Berman is far from alone.  All of a sudden, Congress is pretty down on Turkey.  

And the reason is obvious. This new hostility is all about pleasing Binyamin Netanyahu and his right-wing Israeli government.

This is new.  Turkey, which has been Israel's sole Muslim ally since 1948, was always popular with the Israel lobby and its devotees in Congress.  The Turkish and Israeli militaries worked closely together and, when Turkey had problems with the United States, it often turned to the lobby for help.

But that was back when Turkey kept its mouth shut about Israel's policies toward the Palestinians.  That changed not only because the governing Justice and Development Party (more religiously oriented than its staunchly-secular predecessors) came to power but chiefly because the invasion of Gaza and the blockade of its people enraged Turks, along with most of the world.

In Berman's opening statement, he issued five challenges to the Turks, the answers to which would help Congress determine "how crucial Turkey is to us as an ally."

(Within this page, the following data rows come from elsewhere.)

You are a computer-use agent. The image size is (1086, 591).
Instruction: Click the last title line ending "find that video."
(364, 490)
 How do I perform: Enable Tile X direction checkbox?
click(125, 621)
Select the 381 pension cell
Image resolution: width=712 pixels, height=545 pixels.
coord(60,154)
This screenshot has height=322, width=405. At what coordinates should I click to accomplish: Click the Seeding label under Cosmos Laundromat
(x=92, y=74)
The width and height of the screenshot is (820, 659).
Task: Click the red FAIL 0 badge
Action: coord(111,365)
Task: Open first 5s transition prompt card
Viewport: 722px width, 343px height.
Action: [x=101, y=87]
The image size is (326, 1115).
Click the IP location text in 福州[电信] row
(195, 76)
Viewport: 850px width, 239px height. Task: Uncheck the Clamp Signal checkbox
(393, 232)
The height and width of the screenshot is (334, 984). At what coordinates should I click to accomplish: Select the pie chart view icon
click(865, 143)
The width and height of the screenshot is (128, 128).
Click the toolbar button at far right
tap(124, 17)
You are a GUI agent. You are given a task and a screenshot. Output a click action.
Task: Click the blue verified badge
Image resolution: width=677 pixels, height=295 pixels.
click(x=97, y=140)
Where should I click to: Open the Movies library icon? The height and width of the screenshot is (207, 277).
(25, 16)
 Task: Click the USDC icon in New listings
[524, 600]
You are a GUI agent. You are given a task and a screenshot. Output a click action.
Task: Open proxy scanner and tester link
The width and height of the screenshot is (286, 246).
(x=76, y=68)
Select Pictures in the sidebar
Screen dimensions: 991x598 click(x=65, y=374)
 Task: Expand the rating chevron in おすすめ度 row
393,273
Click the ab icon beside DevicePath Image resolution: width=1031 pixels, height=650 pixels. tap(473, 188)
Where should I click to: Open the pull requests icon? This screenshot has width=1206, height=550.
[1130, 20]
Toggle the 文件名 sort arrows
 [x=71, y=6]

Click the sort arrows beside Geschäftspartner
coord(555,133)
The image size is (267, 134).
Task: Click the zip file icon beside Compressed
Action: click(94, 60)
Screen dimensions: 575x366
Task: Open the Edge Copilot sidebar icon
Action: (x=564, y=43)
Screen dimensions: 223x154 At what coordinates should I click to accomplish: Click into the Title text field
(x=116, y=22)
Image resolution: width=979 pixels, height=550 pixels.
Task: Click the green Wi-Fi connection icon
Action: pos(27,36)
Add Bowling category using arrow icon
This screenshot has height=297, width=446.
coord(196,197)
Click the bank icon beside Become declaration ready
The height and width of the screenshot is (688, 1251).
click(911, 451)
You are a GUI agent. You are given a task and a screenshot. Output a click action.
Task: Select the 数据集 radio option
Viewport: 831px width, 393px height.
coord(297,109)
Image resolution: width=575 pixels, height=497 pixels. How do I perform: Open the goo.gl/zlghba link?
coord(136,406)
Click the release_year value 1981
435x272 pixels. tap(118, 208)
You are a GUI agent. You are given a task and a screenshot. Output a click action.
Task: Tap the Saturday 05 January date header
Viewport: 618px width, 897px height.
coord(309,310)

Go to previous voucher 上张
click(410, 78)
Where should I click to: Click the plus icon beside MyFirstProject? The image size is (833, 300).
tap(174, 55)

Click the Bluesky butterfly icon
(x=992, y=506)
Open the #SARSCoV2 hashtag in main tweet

Turkey, of course, is a NATO ally which — it needs hardly be stated — is the most significant US alliance in the world.  But that does not daunt Berman.  He fires off his questions, essentially demanding to know where Turkey gets the temerity to disagree with us on Israel, Iran, Hamas and other issues. His message to Turkey is clear:  the United States Congress is watching you and we find your attitude toward Prime Minister Netanyahu to be unacceptable.

Israel is not a NATO ally.  It's an informal ally and a friend.  It is also the largest recipient of US foreign aid in the world, by far. 

But neither Berman nor any of his colleagues on the House Foreign Affairs Committee would dream of convening a hearing questioning Israel about why the Netanyahu government repeatedly and consistently rejects US policy prescriptions in the Middle East. 

For instance, Prime Minister Netanyahu just announced that he is unlikely to continue his West Bank settlement freeze beyond September 26. (He already unilaterally, and against the wishes of the United States, exempted Arab East Jerusalem from the freeze.)  Will Berman convene a hearing on that?  Will his committee members demand that Israel comply with US demands or see the alliance re-evaluated? Or, God forbid, will they consider reducing its aid package by the amount spent on settlement expansion?

Yeah, right.

Berman, and the members of his committee, do not criticize Israeli policies. Period.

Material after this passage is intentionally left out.